Now, sleep deprivation is not the only catalyst for the freak-out ... or shall we call it ‘Meeting Murray’. Many things can cause us to lose touch with reality; isolation, prolonged stress, noise, queues, traffic jams, Steven Seagal movies... And worst of all, losing touch with reality doesn’t always culminate in a single freak-out/break-down/’Oh my gosh! Did he just email all his contacts a scanned picture of his butt?!’ incident. No sir. For many, the breakdown is incremental, almost indiscernible, but reality-altering for the individual experiencing it. Sure, he notices the stress, he’s conscious of the traffic jam he is in every day, but less obvious is the departure he is making towards Unacceptable Behaviour.

Somehow, we all need the ability to hold on to a view of reality in the face of things we experience that tell us that things are not so. Somehow, we need to be able to fix ourselves onto reality when we lose the ability to relate to what we know is real. Some would call this Faith.

Faith is an entirely reasonable view of reality, though our experience in any given moment may not suggest consistency with that view. That is to say, at any given time, what you feel is not necessarily real. (Remember the screaming lift occupant?) Or vice versa: at any given time, reality doesn’t feel ... well, real.

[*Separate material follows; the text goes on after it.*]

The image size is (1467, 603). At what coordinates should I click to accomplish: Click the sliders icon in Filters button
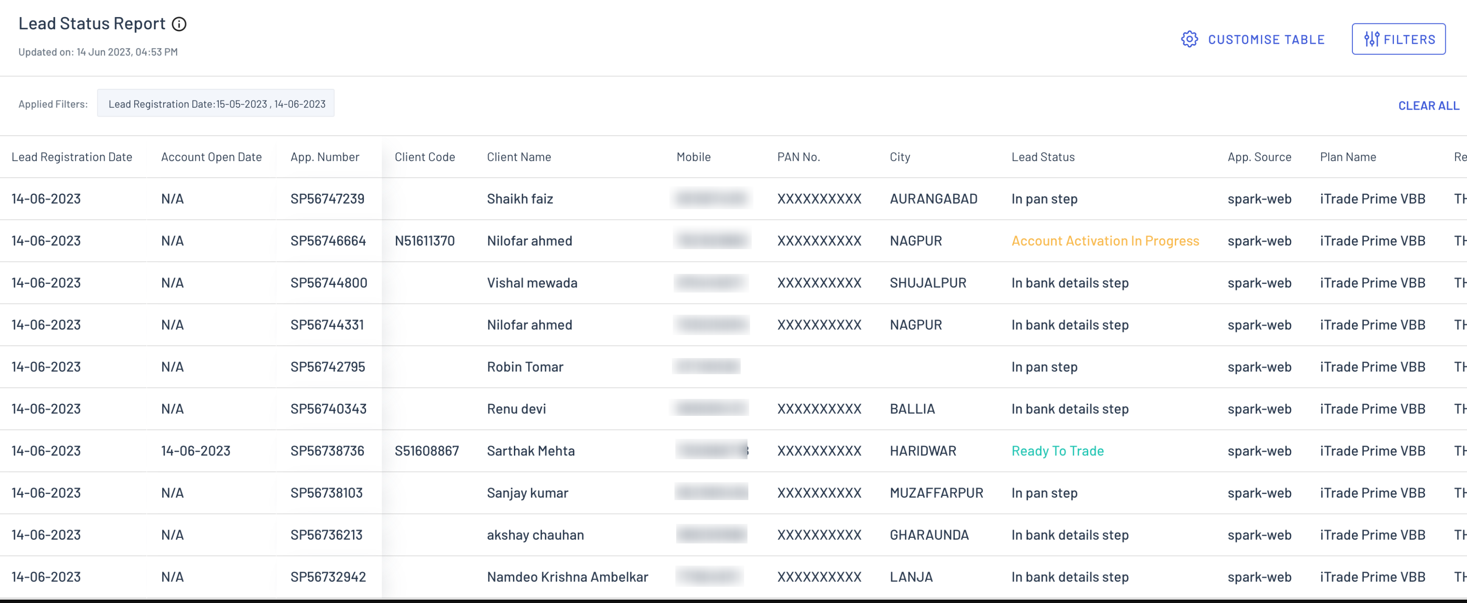(x=1371, y=39)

The trick is to distinguish in the course of normal living between reality and your own translation of what your senses and emotions are telling you.

This presupposes that you start out with a pretty concrete grasp of reality. And let’s face it, that’s asking a lot. But maybe that’s easier to find then one might think. Faith in a God you can’t see or feel is no less reasonable than getting into a lift whose winch and cabling you haven’t inspected and can’t see. ‘Okay, but presumably someone else has inspected it.’ Granted, and presumably a God whom you haven’t seen and can’t feel has made Himself real to someone else, too. And their reality has become grounded so that yours and mine can be also. At least, until our experience becomes consistent with that reality.

Anyway, that’s how Murray explained it to me.